Copy the passage of the Outland Youth Employment Program text between "Amanda Misnakoshkang is" and "support from OYEP.", inclusive, word for word.

Extracted text:
-----

Randy Coker introduced David Bradley and Amanda Misnakoshkang as today's guest speakers.  Randy met David first at Sir Wilfred University where they were students and roommates.  David is the founder of the Outland Youth Employment Program (OYEP) with 20 years of success providing land-based education, training and work opportunities for high school aged Indigenous youth.  OYEP is a six week experience provided in a very supportive space that replicates various work environments.  David has worked in very remote villages, rough roads where accessibility is by plane only, miserable conditions, lack of water and hope.  David got together with Indigenous leaders to develop a program to help teenagers, providing serious job skills and exposure to the working world and to provide optimism among the youth.  The program has received special recognition and support from the Lt. Governor of Ontario.  Joanne and Randy have been involved by providing a session on finances. 
David started the program in 1985 as a Canadian with others to reconcile with those who were here first.  He was the program's first employee.  David is very appreciative of the opportunity to work in the north among people in the north.  There has been growth in all of us.  When you work alongside people, you see the problems and you are compelled to help.  That is what fuels David.  The program started with 18 youth from 9 communities across Ontario.  After a 6 day break, all 18 came back!  An important accomplishment.  Second year students became mentors for first year students.  They had experience and the dynamic was important, although unexpected.  There have been 610 graduates of the program across Canada.  They just finished their 21st summer.  They have planted over 2 million trees, a huge accomplishment.  Over 100 First Nations have participated in the program from across Canada, all on a journey.  It has been a privilege for David to work with Randy on this program and to learn of Randy's background as an Indigenous child himself.  Thank you to Randy and Joanne for their very important contributions.
Amanda Misnakoshkang is from First Nation Long Lake #58, a graduate of OYEP and a graduate of Lakehead University in Environmental Studies.  A single mother of three who appreciates, because of COVID, being able to teach her children in the traditional manner.  Amanda is committed to breaking the cycle and acknowledges that she couldn't have done anything without the experience and support from OYEP.
Amanda shared her story.  She was raised in Thunder Bay by a non-Indigenous family.  As a teenager, she started to get into trouble, but in 2006 she entered the Outland Ranger Program and had her best summer ever.  It awakened knowledge about her land and she learned forestry, fire fighting.  The program gave her a sense of belonging and a sense of community.  On she went to University and in 2020 graduated with a degree in Environmental Studies with a major in geography. Her children are ages 8, 4 and a toddler and the restrictions of COVID have given her the opportunity to teach her children, similar to how she learned through the Outland program.  What Amanda learned 13 years ago, she has carried forward to now.  Her children possess a perspective in nature and the environment and are more conscious about food and farming.  Amanda has Ojibwa heritage and she recognizes now the importance of being involved with her culture through her children.

-----

Provided records:
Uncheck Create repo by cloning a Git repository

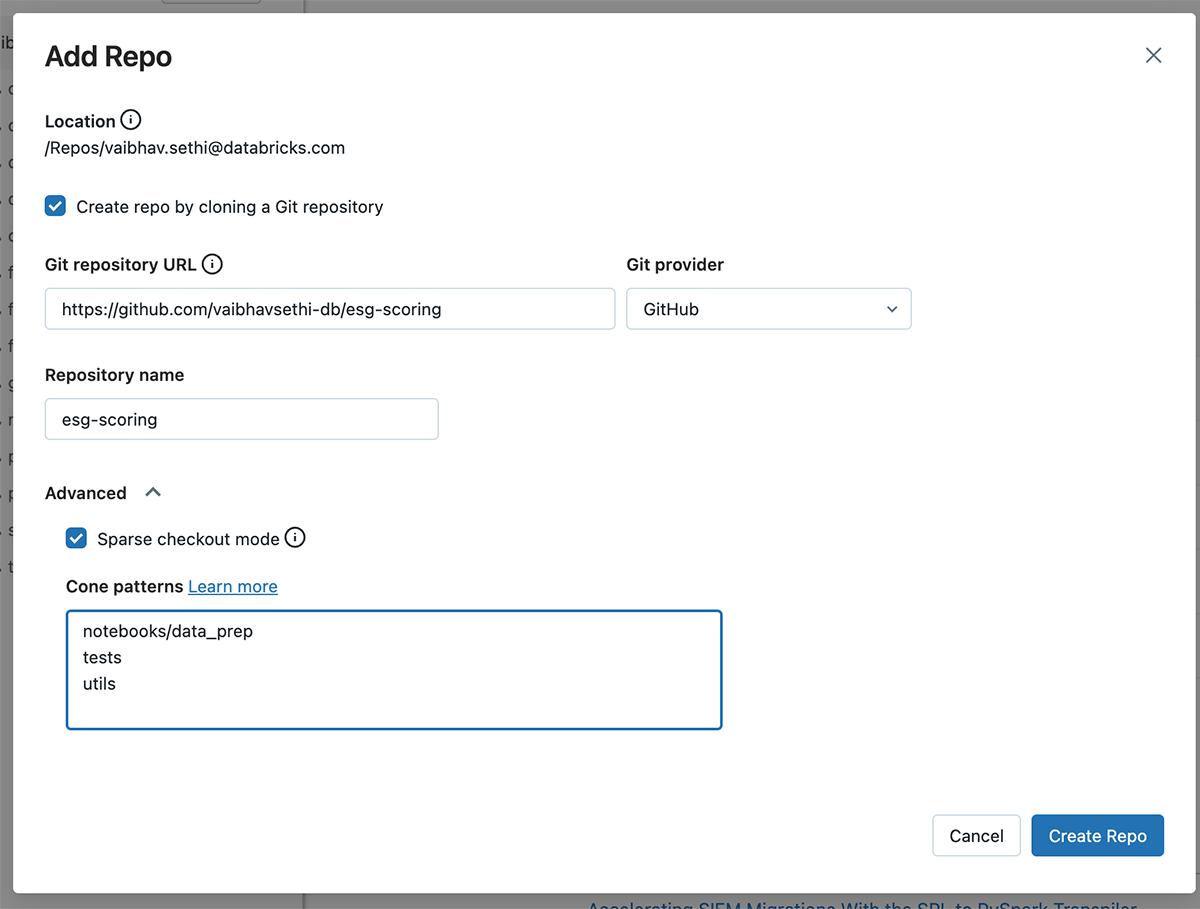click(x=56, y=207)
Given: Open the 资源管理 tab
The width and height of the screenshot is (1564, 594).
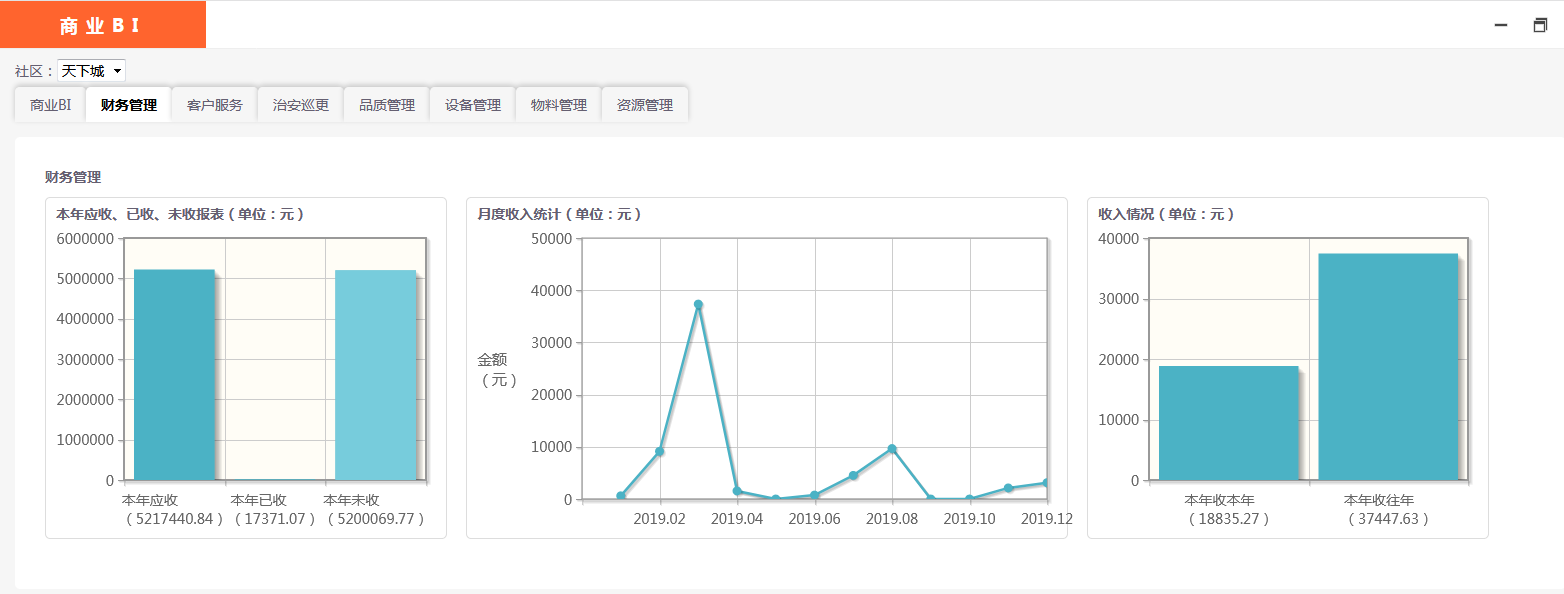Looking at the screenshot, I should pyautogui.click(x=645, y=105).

-----

Answer to this exercise:
Amanda Misnakoshkang is from First Nation Long Lake #58, a graduate of OYEP and a graduate of Lakehead University in Environmental Studies.  A single mother of three who appreciates, because of COVID, being able to teach her children in the traditional manner.  Amanda is committed to breaking the cycle and acknowledges that she couldn't have done anything without the experience and support from OYEP.